ACTIVITY » Would you reproduce all of the entries exactly?

DATA FOR THE TASK »
□ □ □ □ □ □ □

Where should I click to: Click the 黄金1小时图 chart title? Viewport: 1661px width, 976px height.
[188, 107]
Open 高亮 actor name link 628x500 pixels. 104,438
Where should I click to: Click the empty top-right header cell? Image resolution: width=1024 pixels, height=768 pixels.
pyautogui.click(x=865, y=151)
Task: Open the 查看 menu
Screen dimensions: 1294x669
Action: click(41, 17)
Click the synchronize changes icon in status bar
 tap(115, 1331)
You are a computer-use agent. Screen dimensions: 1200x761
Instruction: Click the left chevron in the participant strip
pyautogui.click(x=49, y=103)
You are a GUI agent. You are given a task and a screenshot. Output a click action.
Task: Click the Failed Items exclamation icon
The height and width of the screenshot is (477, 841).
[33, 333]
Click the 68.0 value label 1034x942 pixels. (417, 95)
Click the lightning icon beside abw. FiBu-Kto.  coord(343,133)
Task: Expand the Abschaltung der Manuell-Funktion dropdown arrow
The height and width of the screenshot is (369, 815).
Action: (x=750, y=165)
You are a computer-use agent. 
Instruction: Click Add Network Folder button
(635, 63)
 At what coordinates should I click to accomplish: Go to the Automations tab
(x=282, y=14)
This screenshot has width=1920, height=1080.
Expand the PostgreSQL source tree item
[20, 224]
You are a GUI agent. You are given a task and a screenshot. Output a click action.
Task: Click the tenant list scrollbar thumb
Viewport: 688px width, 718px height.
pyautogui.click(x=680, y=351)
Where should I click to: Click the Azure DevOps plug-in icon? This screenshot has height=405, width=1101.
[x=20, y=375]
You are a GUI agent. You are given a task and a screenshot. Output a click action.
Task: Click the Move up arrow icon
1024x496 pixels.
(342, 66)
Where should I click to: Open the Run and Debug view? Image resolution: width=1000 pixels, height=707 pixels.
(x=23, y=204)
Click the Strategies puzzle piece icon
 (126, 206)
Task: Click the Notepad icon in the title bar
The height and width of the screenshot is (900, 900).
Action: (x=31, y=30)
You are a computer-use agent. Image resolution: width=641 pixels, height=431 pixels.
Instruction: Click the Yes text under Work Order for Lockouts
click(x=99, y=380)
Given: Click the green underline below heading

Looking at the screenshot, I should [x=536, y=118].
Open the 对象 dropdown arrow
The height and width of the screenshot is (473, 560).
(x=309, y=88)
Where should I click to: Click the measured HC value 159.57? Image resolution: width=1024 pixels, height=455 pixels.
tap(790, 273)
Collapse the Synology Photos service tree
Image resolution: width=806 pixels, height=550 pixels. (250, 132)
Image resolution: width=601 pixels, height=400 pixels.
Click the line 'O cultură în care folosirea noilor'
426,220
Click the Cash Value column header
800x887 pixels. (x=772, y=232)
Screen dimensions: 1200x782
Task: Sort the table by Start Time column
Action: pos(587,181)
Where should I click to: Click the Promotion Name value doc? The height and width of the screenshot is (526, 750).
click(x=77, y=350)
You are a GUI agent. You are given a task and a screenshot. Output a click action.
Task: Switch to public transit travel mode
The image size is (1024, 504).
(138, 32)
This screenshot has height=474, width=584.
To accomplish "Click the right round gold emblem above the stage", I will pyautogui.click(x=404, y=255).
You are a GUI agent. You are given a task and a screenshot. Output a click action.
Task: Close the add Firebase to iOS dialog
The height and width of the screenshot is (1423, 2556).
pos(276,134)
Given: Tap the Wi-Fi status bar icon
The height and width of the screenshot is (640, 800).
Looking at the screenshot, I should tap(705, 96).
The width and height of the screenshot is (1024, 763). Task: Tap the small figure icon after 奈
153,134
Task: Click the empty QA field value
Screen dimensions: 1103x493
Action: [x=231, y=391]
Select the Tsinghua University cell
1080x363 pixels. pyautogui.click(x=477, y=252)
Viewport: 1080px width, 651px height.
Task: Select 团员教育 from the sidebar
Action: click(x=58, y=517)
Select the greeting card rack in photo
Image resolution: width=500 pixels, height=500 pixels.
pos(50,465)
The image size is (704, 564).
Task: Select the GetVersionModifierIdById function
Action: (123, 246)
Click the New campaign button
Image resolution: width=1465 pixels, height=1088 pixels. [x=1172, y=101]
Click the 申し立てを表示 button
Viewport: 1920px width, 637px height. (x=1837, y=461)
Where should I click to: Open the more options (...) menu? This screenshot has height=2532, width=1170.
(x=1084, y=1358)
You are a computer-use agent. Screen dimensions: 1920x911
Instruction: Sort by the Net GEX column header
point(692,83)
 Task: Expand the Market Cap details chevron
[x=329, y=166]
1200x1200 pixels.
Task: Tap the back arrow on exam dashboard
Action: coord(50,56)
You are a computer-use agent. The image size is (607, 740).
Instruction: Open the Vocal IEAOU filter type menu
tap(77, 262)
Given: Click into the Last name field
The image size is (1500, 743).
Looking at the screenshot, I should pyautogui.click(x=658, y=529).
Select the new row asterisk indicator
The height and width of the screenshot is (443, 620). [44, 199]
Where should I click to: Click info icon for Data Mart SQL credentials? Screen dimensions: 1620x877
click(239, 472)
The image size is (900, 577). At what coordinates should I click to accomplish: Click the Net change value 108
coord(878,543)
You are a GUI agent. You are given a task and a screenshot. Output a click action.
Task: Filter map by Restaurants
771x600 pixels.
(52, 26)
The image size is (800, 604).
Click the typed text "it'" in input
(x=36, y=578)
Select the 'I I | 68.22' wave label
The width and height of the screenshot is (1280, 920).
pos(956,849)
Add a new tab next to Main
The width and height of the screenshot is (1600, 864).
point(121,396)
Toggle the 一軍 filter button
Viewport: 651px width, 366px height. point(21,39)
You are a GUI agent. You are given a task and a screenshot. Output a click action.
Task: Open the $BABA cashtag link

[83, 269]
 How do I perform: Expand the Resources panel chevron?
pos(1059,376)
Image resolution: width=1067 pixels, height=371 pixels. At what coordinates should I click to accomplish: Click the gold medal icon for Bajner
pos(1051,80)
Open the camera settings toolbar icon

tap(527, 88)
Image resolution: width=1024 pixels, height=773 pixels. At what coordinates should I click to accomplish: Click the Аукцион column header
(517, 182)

□ □ □ □ □ □ □

REPLY TO THE TASK »
Where should I click to: Click the 黄金1小时图 chart title? Viewport: 1661px width, 976px height.
[188, 107]
Open 高亮 actor name link 628x500 pixels. 104,438
Where should I click to: Click the empty top-right header cell? Image resolution: width=1024 pixels, height=768 pixels.
pyautogui.click(x=865, y=151)
Task: Open the 查看 menu
Screen dimensions: 1294x669
Action: click(41, 17)
Click the synchronize changes icon in status bar
 tap(115, 1331)
You are a computer-use agent. Screen dimensions: 1200x761
Instruction: Click the left chevron in the participant strip
pyautogui.click(x=49, y=103)
You are a GUI agent. You are given a task and a screenshot. Output a click action.
Task: Click the Failed Items exclamation icon
The height and width of the screenshot is (477, 841).
[33, 333]
Click the 68.0 value label 1034x942 pixels. (417, 95)
Click the lightning icon beside abw. FiBu-Kto.  coord(343,133)
Task: Expand the Abschaltung der Manuell-Funktion dropdown arrow
The height and width of the screenshot is (369, 815).
Action: (x=750, y=165)
You are a computer-use agent. 
Instruction: Click Add Network Folder button
(635, 63)
 At what coordinates should I click to accomplish: Go to the Automations tab
(x=282, y=14)
This screenshot has width=1920, height=1080.
Expand the PostgreSQL source tree item
[20, 224]
You are a GUI agent. You are given a task and a screenshot. Output a click action.
Task: Click the tenant list scrollbar thumb
Viewport: 688px width, 718px height.
pyautogui.click(x=680, y=351)
Where should I click to: Click the Azure DevOps plug-in icon? This screenshot has height=405, width=1101.
[x=20, y=375]
You are a GUI agent. You are given a task and a screenshot. Output a click action.
Task: Click the Move up arrow icon
1024x496 pixels.
(342, 66)
Where should I click to: Open the Run and Debug view? Image resolution: width=1000 pixels, height=707 pixels.
(x=23, y=204)
Click the Strategies puzzle piece icon
 (126, 206)
Task: Click the Notepad icon in the title bar
The height and width of the screenshot is (900, 900).
Action: (x=31, y=30)
You are a computer-use agent. Image resolution: width=641 pixels, height=431 pixels.
Instruction: Click the Yes text under Work Order for Lockouts
click(x=99, y=380)
Given: Click the green underline below heading

Looking at the screenshot, I should [x=536, y=118].
Open the 对象 dropdown arrow
The height and width of the screenshot is (473, 560).
(x=309, y=88)
Where should I click to: Click the measured HC value 159.57? Image resolution: width=1024 pixels, height=455 pixels.
tap(790, 273)
Collapse the Synology Photos service tree
Image resolution: width=806 pixels, height=550 pixels. (250, 132)
Image resolution: width=601 pixels, height=400 pixels.
Click the line 'O cultură în care folosirea noilor'
426,220
Click the Cash Value column header
800x887 pixels. (x=772, y=232)
Screen dimensions: 1200x782
Task: Sort the table by Start Time column
Action: pos(587,181)
Where should I click to: Click the Promotion Name value doc? The height and width of the screenshot is (526, 750).
click(x=77, y=350)
You are a GUI agent. You are given a task and a screenshot. Output a click action.
Task: Switch to public transit travel mode
The image size is (1024, 504).
(138, 32)
This screenshot has height=474, width=584.
To accomplish "Click the right round gold emblem above the stage", I will pyautogui.click(x=404, y=255).
You are a GUI agent. You are given a task and a screenshot. Output a click action.
Task: Close the add Firebase to iOS dialog
The height and width of the screenshot is (1423, 2556).
pos(276,134)
Given: Tap the Wi-Fi status bar icon
The height and width of the screenshot is (640, 800).
Looking at the screenshot, I should tap(705, 96).
The width and height of the screenshot is (1024, 763). Task: Tap the small figure icon after 奈
153,134
Task: Click the empty QA field value
Screen dimensions: 1103x493
Action: [x=231, y=391]
Select the Tsinghua University cell
1080x363 pixels. pyautogui.click(x=477, y=252)
Viewport: 1080px width, 651px height.
Task: Select 团员教育 from the sidebar
Action: click(x=58, y=517)
Select the greeting card rack in photo
Image resolution: width=500 pixels, height=500 pixels.
pos(50,465)
The image size is (704, 564).
Task: Select the GetVersionModifierIdById function
Action: (123, 246)
Click the New campaign button
Image resolution: width=1465 pixels, height=1088 pixels. [x=1172, y=101]
Click the 申し立てを表示 button
Viewport: 1920px width, 637px height. (x=1837, y=461)
Where should I click to: Open the more options (...) menu? This screenshot has height=2532, width=1170.
(x=1084, y=1358)
You are a computer-use agent. Screen dimensions: 1920x911
Instruction: Sort by the Net GEX column header
point(692,83)
 Task: Expand the Market Cap details chevron
[x=329, y=166]
1200x1200 pixels.
Task: Tap the back arrow on exam dashboard
Action: coord(50,56)
You are a computer-use agent. The image size is (607, 740).
Instruction: Open the Vocal IEAOU filter type menu
tap(77, 262)
Given: Click into the Last name field
The image size is (1500, 743).
Looking at the screenshot, I should pyautogui.click(x=658, y=529).
Select the new row asterisk indicator
The height and width of the screenshot is (443, 620). [44, 199]
Where should I click to: Click info icon for Data Mart SQL credentials? Screen dimensions: 1620x877
click(239, 472)
The image size is (900, 577). At what coordinates should I click to accomplish: Click the Net change value 108
coord(878,543)
You are a GUI agent. You are given a task and a screenshot. Output a click action.
Task: Filter map by Restaurants
771x600 pixels.
(52, 26)
The image size is (800, 604).
Click the typed text "it'" in input
(x=36, y=578)
Select the 'I I | 68.22' wave label
The width and height of the screenshot is (1280, 920).
pos(956,849)
Add a new tab next to Main
The width and height of the screenshot is (1600, 864).
point(121,396)
Toggle the 一軍 filter button
Viewport: 651px width, 366px height. point(21,39)
You are a GUI agent. You are given a task and a screenshot. Output a click action.
Task: Open the $BABA cashtag link

[83, 269]
 How do I perform: Expand the Resources panel chevron?
pos(1059,376)
Image resolution: width=1067 pixels, height=371 pixels. At what coordinates should I click to accomplish: Click the gold medal icon for Bajner
pos(1051,80)
Open the camera settings toolbar icon

tap(527, 88)
Image resolution: width=1024 pixels, height=773 pixels. At what coordinates should I click to accomplish: Click the Аукцион column header
(517, 182)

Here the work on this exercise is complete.